[PROBLEM STATEMENT]: In the forum thread on buoyancy tanks below, reproduce word for word the stretch from "For me it deepens" through "fiddly & messy job.".

+++ TEXT PROVIDED +++

# Bouyancy Tanks



## nick olass (Apr 30, 2009)

Most ships today are built with inner and outer hulls, but I remember going aboard ships, to measure up for bouyancy tanks, I then went back to the works to manufacture the tanks, then returned to the ship to fit them. We used a type of sheet brass [muntz metal] which was very easy to work with.
For some reason, the crew hated these bouyancy tanks, but I never found out why, because if the ship sprung a leak, the tanks presumably would keep the vessel afloat. This was in the 60s, and I for one loved the job, because it meant that I could go into the galley, where the cook would do me an enormous fry-up. Cor I can smell the bacon now just thinking about it.

Nick(Thumb)


----------



## Derek Roger (Feb 19, 2005)

nick olass said:


> Most ships today are built with inner and outer hulls, but I remember going aboard ships, to measure up for bouyancy tanks, I then went back to the works to manufacture the tanks, then returned to the ship to fit them. We used a type of sheet brass [muntz metal] which was very easy to work with.
> For some reason, the crew hated these bouyancy tanks, but I never found out why, because if the ship sprung a leak, the tanks presumably would keep the vessel afloat. This was in the 60s, and I for one loved the job, because it meant that I could go into the galley, where the cook would do me an enormous fry-up. Cor I can smell the bacon now just thinking about it.
> 
> Nick(Thumb)


I imagine these tanks for for very small vessels . A ship would not take up cargo space with bouyancy tanks .
Derek


----------



## nick olass (Apr 30, 2009)

Derek Roger said:


> I imagine these tanks for for very small vessels . A ship would not take up cargo space with bouyancy tanks .
> Derek


Derek

The tanks were only about 12" wide and hugged the sides of what I presume was a single hull. They were made in sections about 48" x 48" and followed the exact contour of the hull. I can't remember how big the ships were, but there were many dozens of tanks along both sides, sometimes stacked ontop of each other. Does this help you.

Regards Nick(Thumb)


----------



## John Briggs (Feb 12, 2006)

For me it deepens the mystery somewhat.
Lifeboats had buoyancy tanks but I have never heard of a ship with them.
You say the ship's cook would do a fry up for you in the galley so it was probably a reasonable size vessel. You also say you measured up for the tanks yourself, are you sure you weren't measuring lifeboats?
The crew probably disliked them as they had to be painted with zinc chromate and it was a fiddly & messy job.


----------



## Pat Kennedy (Apr 14, 2007)

Nick, 
Did you work for Gledhills?

+++ RECORDED DATA +++

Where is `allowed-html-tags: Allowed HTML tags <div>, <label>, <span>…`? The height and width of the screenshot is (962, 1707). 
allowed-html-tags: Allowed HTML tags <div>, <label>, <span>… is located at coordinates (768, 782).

+++

[TASK SOLUTION]:
For me it deepens the mystery somewhat.
Lifeboats had buoyancy tanks but I have never heard of a ship with them.
You say the ship's cook would do a fry up for you in the galley so it was probably a reasonable size vessel. You also say you measured up for the tanks yourself, are you sure you weren't measuring lifeboats?
The crew probably disliked them as they had to be painted with zinc chromate and it was a fiddly & messy job.